Alabama's behavioral health provider registry grew by 1 provider this week as part of a broader state expansion—34 new providers have registered year-to-date. The state accounts for 1% of the national weekly total, a modest concentration that reflects Alabama's position as a mid-sized market for ABA and related behavioral services.
The credential mix reveals structural constraints on supervision capacity. Alabama has only 3 BCBAs in the registry against 16 RBTs, a ratio of roughly 1 supervisor to 5 technicians—below the ideal span for quality oversight. The presence of 3 dual BCBA-RBT credentials suggests some providers are pursuing upward mobility, but the small absolute numbers indicate limited career progression pathways. Beyond ABA core credentials, 4 LPCs, 3 LICSW professionals, and a single MD round out the roster, pointing to integrated or co-located behavioral health models rather than pure-play ABA clinics.

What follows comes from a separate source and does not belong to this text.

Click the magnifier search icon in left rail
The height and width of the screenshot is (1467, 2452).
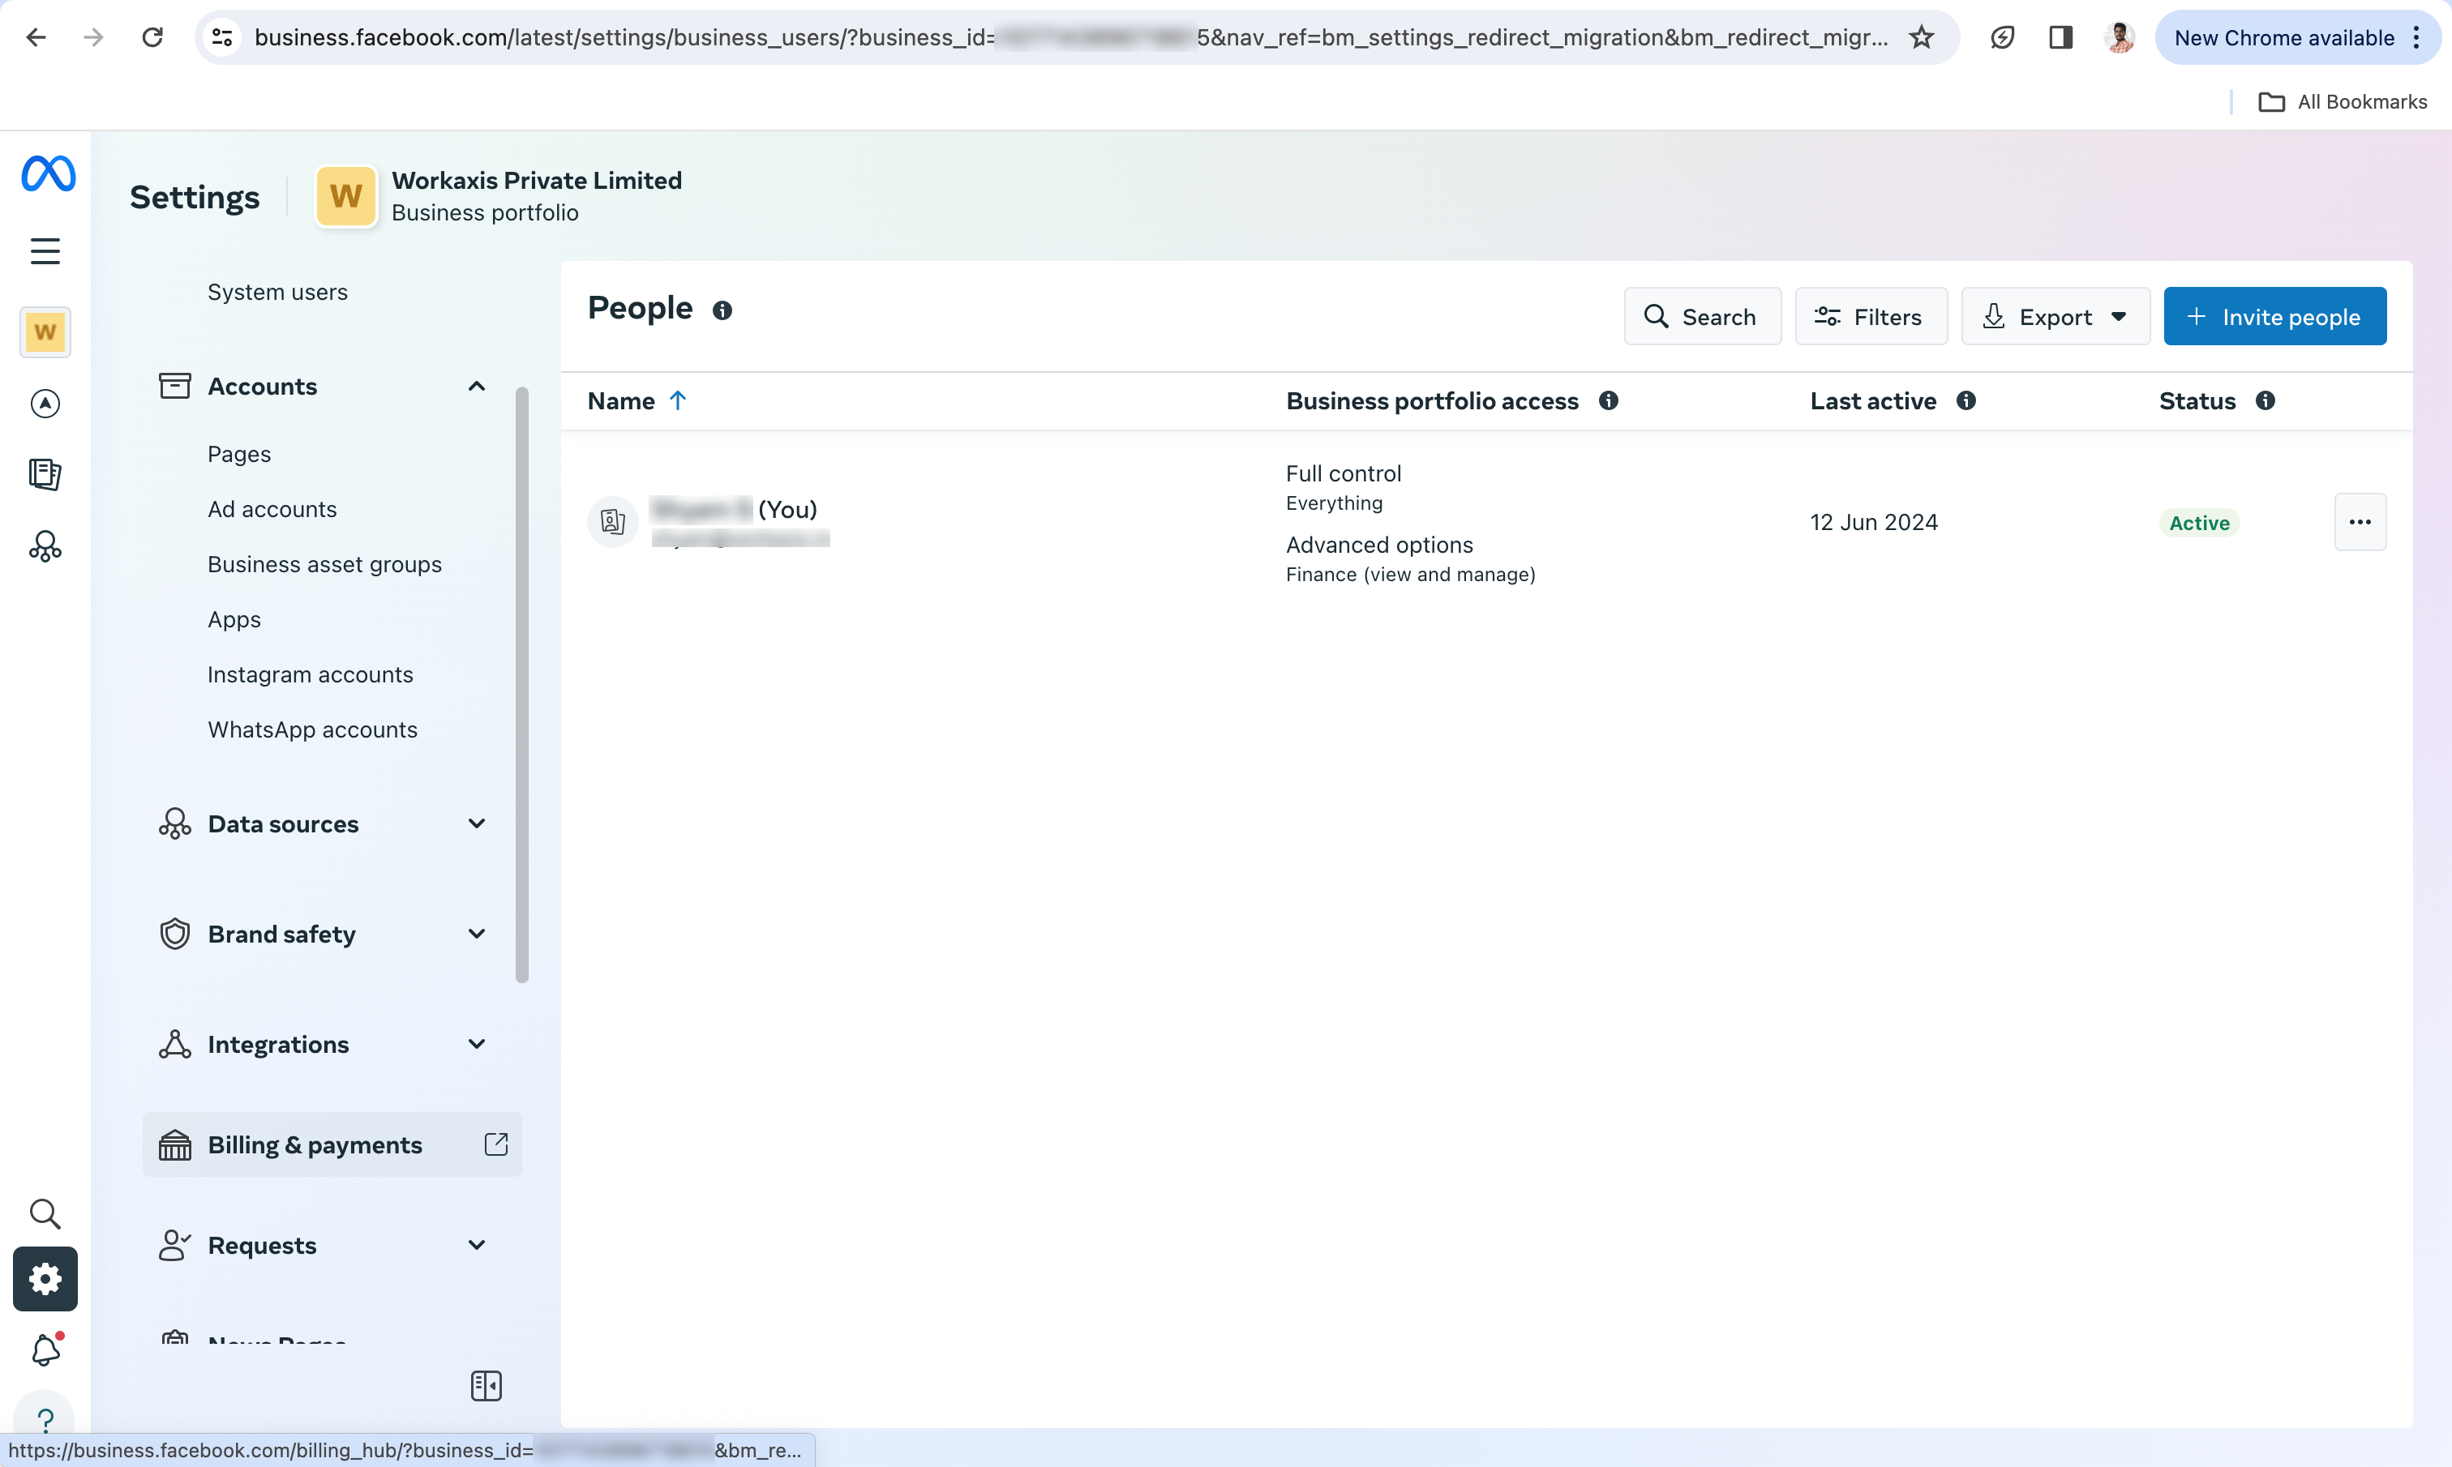point(45,1214)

Workforce demographics skew heavily female: 41 of 60 providers (89%) identify as female, while only 5 are male. This gender imbalance mirrors national ABA trends but may constrain hiring flexibility in conservative markets. The 46 individuals and 14 organizations split suggests a fragmented provider landscape with limited multi-location chains—no dominant PE-backed operators appear in the data—though 13 providers carry multiple taxonomies, indicating some clinical scope expansion within individual practices.
With year-to-date growth running at 34 new registrants against a base of 60, Alabama is building workforce supply, yet the BCBA shortage and lack of visible chain consolidation may limit service scaling across rural and underserved regions.